Structural and Optical Properties of WO3 and its Gas Sensing Application

Abstract

The development of sensitive, selective, stable and suitable gas sensors for monitoring toxic gases in mineshafts and the environment in general, requires the basic understanding of the active sensing material. This dissertation focuses on the conductometric-type sensor which uses semiconducting metal oxides as the active sensing material. In particular, the focus was on tungsten trioxide semiconducting metal oxide, which amongst its “smart-material” capabilities, is known to exhibit several temperature-dependent phases viz. triclinic, monoclinic, orthorhombic and tetragonal WO3. The phases influence the physical properties, which in turn influence the sensing capabilities towards certain toxic gases. To better understand the phase transitions and structural changes in this compound, these properties were investigated in light of the Landau-Lifshitz-Lyubarskii theory for second-order phase transitions. These structural changes are observed experimentally by Raman spectroscopy, and so the Raman-active modes for the corresponding Raman spectra of each phase are derived here.
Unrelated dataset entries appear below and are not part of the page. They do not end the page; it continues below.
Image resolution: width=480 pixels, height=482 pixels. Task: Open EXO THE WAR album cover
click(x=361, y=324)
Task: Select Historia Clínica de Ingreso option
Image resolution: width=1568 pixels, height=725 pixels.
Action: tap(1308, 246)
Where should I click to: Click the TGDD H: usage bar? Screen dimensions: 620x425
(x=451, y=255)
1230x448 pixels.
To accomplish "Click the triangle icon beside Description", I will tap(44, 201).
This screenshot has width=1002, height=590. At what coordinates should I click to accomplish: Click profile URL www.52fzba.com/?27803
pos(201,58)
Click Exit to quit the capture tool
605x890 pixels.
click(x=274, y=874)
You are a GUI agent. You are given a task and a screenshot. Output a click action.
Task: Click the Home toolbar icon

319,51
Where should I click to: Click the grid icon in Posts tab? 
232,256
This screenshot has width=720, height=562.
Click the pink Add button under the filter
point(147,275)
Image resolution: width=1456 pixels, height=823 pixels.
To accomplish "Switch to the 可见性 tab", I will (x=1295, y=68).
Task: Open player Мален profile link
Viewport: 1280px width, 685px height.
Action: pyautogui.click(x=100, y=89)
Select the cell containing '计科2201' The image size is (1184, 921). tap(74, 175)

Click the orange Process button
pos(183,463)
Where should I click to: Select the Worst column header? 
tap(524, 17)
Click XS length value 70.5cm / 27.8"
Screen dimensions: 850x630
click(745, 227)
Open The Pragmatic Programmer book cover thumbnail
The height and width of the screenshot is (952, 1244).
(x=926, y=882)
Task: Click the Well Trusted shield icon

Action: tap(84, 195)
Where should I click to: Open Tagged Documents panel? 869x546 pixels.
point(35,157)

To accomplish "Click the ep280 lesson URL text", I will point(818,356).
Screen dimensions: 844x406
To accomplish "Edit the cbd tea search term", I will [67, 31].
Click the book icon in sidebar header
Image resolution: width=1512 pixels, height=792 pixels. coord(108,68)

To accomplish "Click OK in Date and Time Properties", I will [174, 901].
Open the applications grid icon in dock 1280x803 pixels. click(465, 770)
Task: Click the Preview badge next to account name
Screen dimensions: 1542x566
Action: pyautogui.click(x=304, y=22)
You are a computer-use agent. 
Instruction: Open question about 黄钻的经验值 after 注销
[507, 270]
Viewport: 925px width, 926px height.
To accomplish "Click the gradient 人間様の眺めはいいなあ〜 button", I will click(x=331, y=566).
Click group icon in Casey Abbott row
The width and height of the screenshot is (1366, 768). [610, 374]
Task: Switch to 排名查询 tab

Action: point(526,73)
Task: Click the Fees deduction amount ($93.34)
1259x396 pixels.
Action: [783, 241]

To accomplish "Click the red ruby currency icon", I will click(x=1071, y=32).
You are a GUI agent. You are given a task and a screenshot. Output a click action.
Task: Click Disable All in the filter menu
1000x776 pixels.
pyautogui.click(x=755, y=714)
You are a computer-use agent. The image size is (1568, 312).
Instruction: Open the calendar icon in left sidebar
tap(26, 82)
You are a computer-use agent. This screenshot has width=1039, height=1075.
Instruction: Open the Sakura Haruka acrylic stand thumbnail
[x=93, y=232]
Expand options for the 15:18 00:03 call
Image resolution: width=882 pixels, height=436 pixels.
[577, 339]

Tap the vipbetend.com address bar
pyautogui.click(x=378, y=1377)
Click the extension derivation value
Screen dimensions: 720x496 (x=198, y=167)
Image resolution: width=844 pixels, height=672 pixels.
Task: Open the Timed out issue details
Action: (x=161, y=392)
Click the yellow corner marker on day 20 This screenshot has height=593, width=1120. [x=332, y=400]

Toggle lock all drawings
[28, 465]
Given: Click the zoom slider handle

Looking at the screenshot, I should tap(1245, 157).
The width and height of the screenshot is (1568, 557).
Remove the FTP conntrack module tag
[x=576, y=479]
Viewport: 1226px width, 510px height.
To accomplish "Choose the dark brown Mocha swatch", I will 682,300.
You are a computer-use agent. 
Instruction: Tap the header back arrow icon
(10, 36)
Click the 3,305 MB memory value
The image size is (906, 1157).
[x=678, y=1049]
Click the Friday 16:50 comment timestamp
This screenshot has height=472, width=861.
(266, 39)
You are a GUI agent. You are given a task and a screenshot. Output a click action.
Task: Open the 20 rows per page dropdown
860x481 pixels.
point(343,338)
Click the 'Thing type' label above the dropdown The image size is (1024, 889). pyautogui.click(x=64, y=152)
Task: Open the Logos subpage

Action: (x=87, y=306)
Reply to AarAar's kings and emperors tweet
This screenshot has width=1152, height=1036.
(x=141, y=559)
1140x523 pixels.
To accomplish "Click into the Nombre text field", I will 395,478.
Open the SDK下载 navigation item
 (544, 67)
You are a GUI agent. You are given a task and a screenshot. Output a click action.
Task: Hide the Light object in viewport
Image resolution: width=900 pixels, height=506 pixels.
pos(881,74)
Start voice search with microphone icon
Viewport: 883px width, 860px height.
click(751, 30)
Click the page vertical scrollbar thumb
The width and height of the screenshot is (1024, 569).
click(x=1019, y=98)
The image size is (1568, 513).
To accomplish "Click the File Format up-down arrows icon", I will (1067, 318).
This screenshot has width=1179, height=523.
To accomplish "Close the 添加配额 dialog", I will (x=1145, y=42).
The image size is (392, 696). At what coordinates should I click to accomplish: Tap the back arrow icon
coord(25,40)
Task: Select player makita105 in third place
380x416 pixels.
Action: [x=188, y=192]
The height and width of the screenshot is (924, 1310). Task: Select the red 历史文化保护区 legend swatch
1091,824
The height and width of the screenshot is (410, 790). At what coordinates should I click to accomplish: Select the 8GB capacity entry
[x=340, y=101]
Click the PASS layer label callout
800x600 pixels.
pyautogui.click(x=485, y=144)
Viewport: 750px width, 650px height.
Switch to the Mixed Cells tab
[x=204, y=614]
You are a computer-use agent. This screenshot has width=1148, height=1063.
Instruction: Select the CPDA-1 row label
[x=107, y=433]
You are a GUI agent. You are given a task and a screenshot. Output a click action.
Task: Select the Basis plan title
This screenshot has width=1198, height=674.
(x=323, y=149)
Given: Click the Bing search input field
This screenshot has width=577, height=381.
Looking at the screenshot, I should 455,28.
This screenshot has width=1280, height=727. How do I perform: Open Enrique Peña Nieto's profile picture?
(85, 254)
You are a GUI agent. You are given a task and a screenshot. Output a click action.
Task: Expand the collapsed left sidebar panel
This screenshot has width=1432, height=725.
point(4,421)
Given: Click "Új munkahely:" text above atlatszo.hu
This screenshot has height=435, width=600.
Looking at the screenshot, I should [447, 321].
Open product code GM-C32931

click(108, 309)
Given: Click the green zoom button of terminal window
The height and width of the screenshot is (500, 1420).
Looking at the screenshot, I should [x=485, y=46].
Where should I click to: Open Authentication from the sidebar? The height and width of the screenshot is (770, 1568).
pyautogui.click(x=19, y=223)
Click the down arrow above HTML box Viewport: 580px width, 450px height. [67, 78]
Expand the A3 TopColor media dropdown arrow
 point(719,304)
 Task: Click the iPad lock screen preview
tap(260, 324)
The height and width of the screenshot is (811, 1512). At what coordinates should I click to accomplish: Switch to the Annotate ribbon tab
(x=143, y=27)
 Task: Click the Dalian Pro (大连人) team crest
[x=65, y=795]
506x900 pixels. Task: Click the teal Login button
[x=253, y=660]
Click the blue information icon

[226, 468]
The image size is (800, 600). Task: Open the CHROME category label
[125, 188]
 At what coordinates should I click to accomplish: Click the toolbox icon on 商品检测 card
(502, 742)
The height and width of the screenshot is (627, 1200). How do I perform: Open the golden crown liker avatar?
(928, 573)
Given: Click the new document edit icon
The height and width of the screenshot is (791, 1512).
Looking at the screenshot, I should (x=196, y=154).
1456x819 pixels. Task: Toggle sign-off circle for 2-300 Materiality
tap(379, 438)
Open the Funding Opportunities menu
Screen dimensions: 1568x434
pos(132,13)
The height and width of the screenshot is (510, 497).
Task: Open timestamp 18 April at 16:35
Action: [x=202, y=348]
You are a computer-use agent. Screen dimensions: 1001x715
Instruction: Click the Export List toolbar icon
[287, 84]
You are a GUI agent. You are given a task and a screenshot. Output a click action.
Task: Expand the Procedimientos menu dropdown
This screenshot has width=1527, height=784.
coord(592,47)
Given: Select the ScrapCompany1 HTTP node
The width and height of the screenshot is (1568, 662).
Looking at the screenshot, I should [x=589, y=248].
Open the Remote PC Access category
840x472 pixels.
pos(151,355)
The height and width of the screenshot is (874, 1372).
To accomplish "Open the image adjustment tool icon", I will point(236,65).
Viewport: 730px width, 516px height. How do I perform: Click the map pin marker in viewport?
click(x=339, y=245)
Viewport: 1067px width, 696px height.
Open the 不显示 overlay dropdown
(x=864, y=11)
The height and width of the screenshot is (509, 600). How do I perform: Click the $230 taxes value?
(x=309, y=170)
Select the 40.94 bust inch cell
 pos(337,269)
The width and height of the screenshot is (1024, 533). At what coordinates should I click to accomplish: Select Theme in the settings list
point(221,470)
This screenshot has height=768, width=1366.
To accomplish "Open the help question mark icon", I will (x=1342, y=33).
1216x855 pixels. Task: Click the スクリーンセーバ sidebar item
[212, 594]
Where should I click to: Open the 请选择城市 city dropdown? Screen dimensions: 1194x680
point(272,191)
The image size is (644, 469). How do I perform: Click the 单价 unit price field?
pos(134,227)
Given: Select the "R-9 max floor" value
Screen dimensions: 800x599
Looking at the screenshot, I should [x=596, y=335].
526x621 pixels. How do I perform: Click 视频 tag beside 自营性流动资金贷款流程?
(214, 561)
Reactive-sputtering with subsequent annealing was used here to synthesize triclinic-phase WO3 film, and the film was characterized structurally, optically and electrically. The film was used to show the sensing of parts per million concentrations of nitrogen dioxide and ammonia at 30oC and 100oC, as well as the sensing of these gases simultaneously to show that pure triclinic WO3 has better selectivity to NO2. To speed up the recovery time of the film after exposure to the target gas, light was shone onto the film to remove any residual species on the surface. This dissertation is one of the first steps into an attempt to investigate the phases of WO3 for the application of gas sensing.